Ce dimanche, j‘ai des invités. Alors dès le samedi je me
mets à l’ouvrage.
Le menu :
Tarte aux poireaux du jardin
Cochon roussi des îles
Beigli au pavot
Première préparation : une pâte brisée destinée à la
tarte. Elle sera boulée, mise sous film pour reposer toute une nuit au
réfrigérateur.
Quant aux poireaux, une fois nettoyés, il suffit pour
aujourd’hui de les émincer et de les faire tomber dans un peu de beurre. Ils
rejoignent au frais leur futur support, enfermés dans une boîte (de
nuit ?).
Bon, jusque-là, rien de bien sorcier. La réalisation du
dessert devrait être plus délicate, car c’est la première fois que je confectionne ces gâteaux roulés au pavot
qui régalent traditionnellement les Hongrois pendant les fêtes de Noël - à tel
point qu’ils continuent à s’en empiffrer le reste de l’année… Tout comme moi - qui me contente habituellement de les débarrasser de la cellophane sous
laquelle ils me sont vendus. L’avantage, c’est que j’ai une référence pour
savoir si mon beigli maison tient la route, l’inconvénient, c’est que ça me met
une pression supplémentaire – d’autant plus que parmi mes invités se trouve une
personne qui a séjourné plusieurs mois en Hongrie.

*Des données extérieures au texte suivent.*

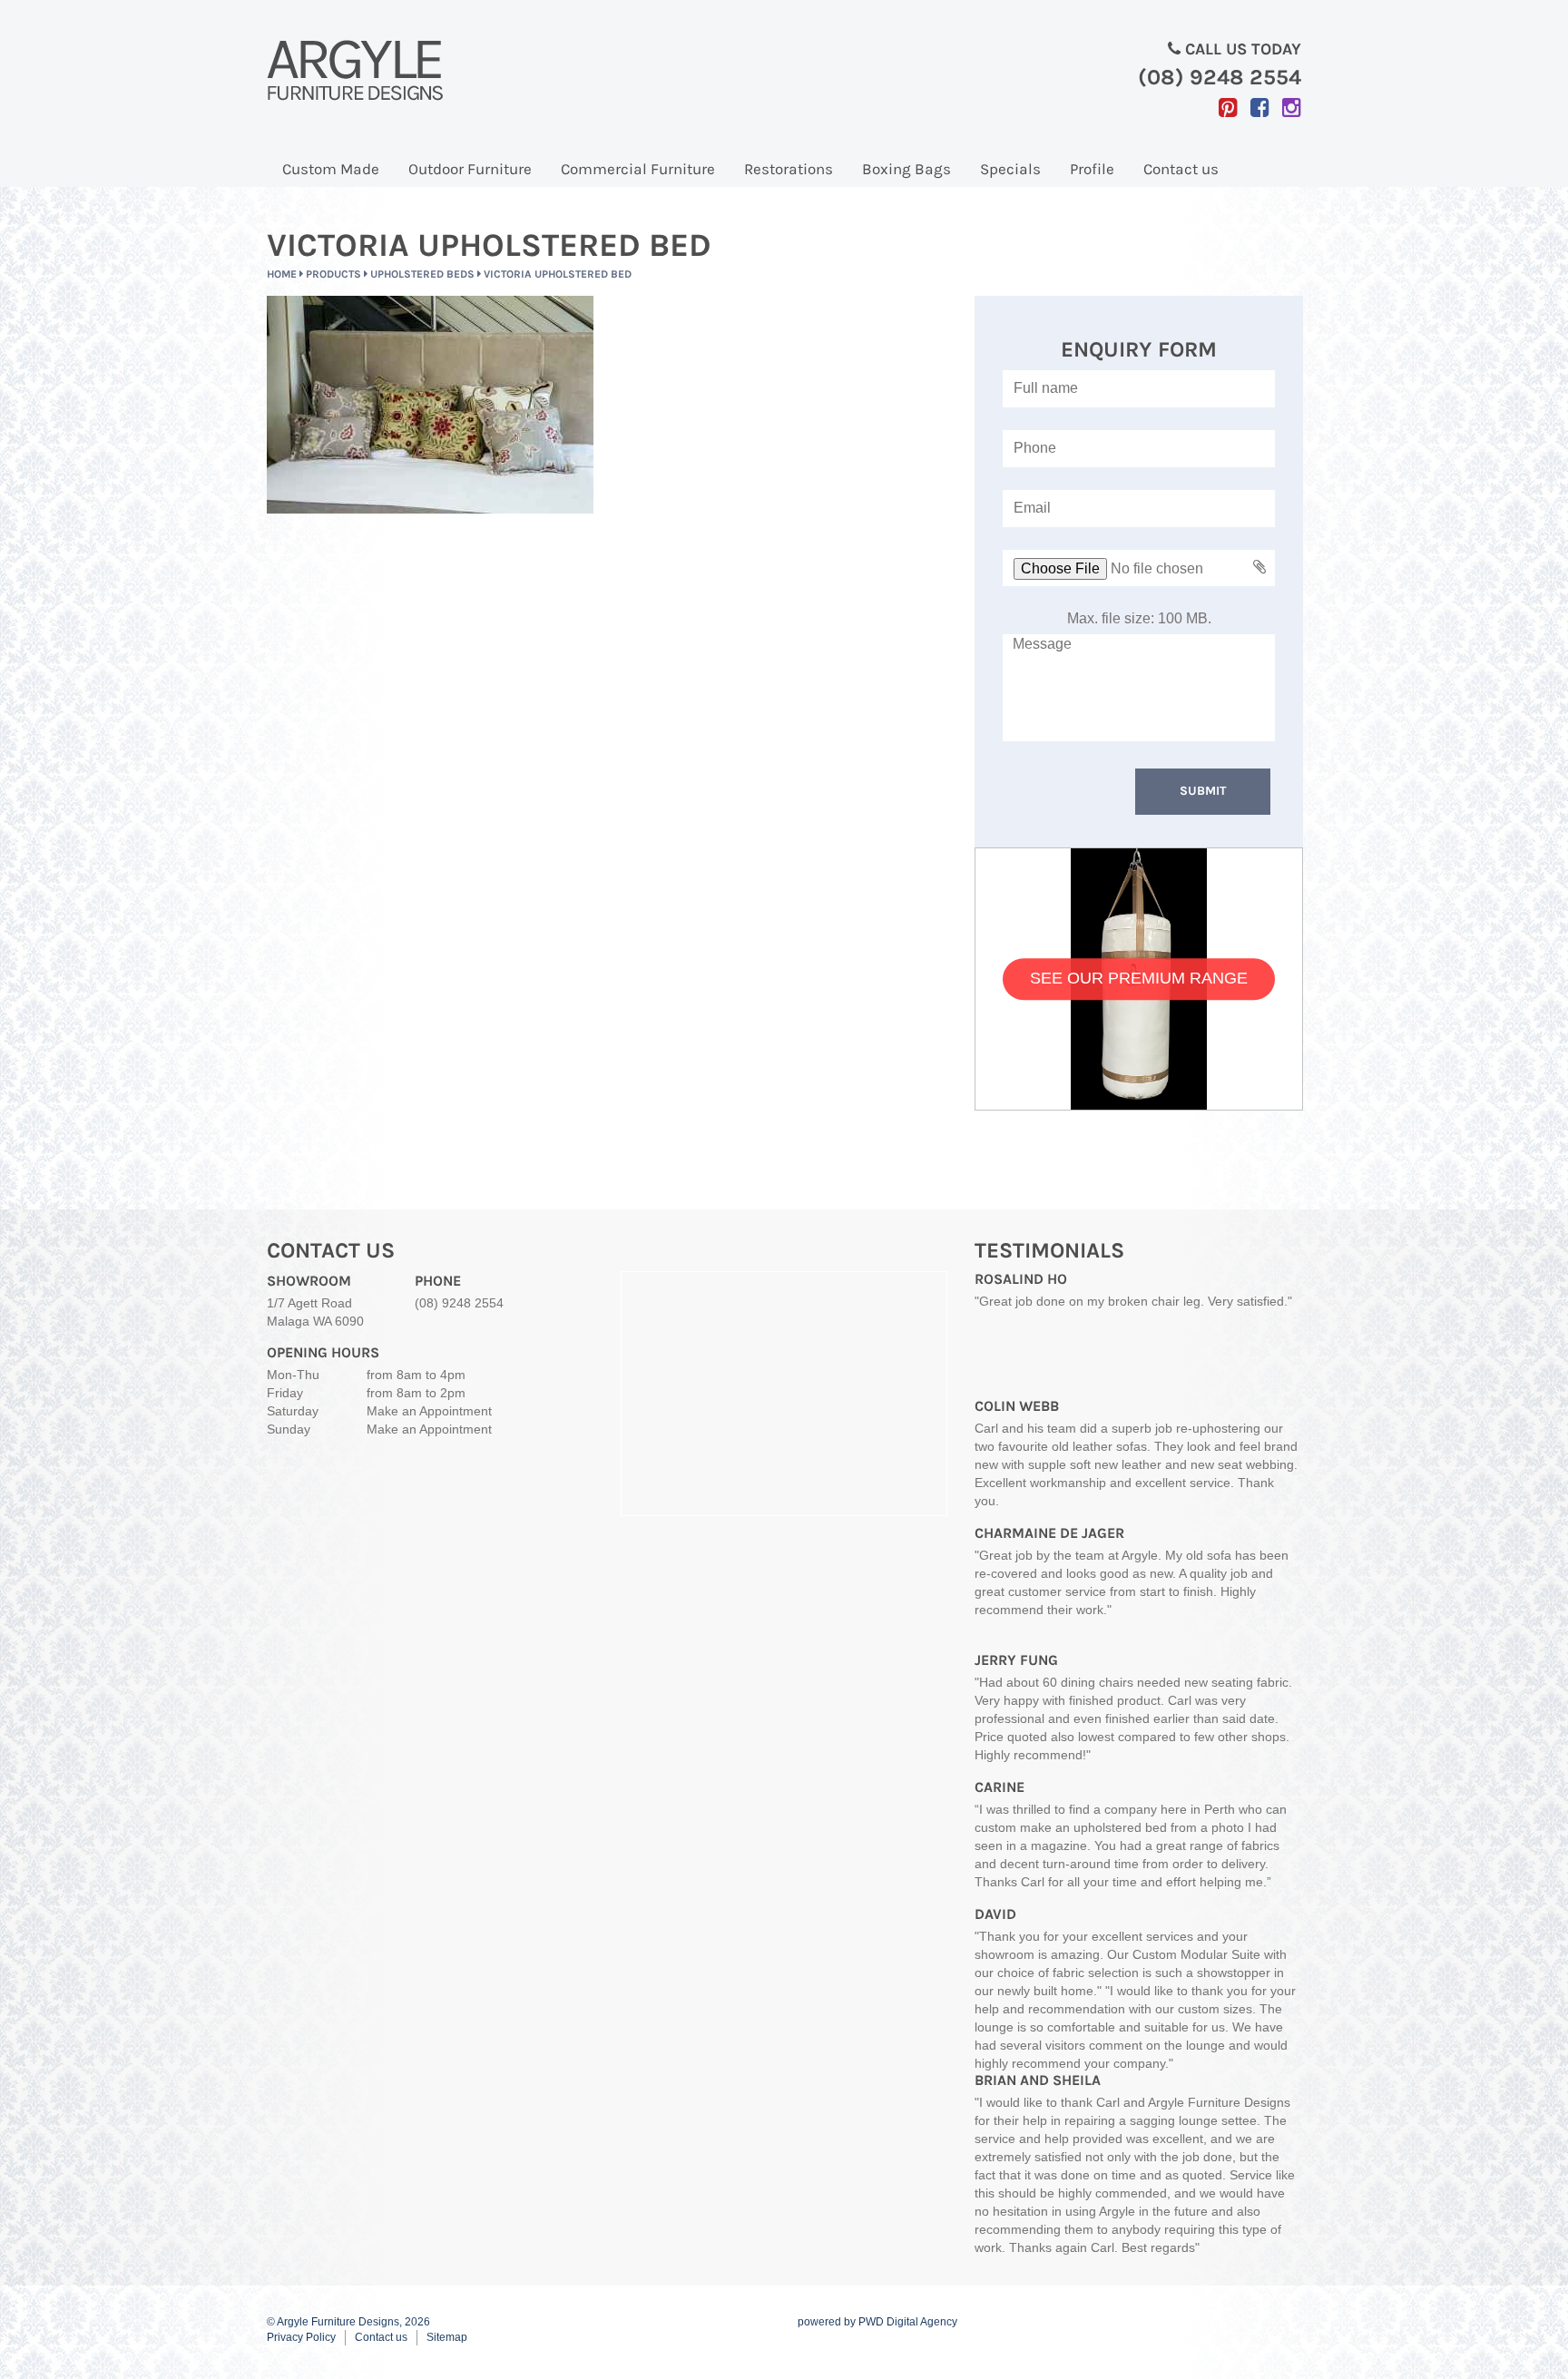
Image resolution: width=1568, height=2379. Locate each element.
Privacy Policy (301, 2337)
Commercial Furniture (638, 169)
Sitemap (446, 2337)
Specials (1010, 169)
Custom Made (330, 169)
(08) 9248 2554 (459, 1303)
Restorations (788, 169)
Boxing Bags (906, 169)
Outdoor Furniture (470, 169)
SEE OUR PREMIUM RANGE (1139, 978)
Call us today (1219, 64)
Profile (1092, 169)
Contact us (1181, 169)
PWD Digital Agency (907, 2321)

Je commence par la farce, qui devra refroidir avant d’être
étalée. Je porte à ébullition 250 g de sucre versés dans un quart de litre
d’eau et y plonge 300 g de graines de pavot. J’éteins le feu, et quand le
mélange est devenu tiède, je concasse à l’aide du mixer plongeant muni de son
bras à masselottes pour obtenir une sorte de crème. Je complète de 150 g
de raisins secs et du zeste d’un demi-citron.
Pour la pâte, je malaxe 400 g de farine avec 135 g
de beurre et 65 g de saindoux - hongrois, quelle chance ! J’ajoute 20 g
de levure de boulanger délayée dans un verre de lait tiède additionné de 80 g
de sucre. J’incorpore 3 jaunes d’œuf, finis de mélanger en introduisant une pincée
de sel et une pointe de vanille. Je régule en lait pour obtenir une pâte
maniable, mais encore ferme. Je laisse monter dans la chambre de pousse à 28 °C.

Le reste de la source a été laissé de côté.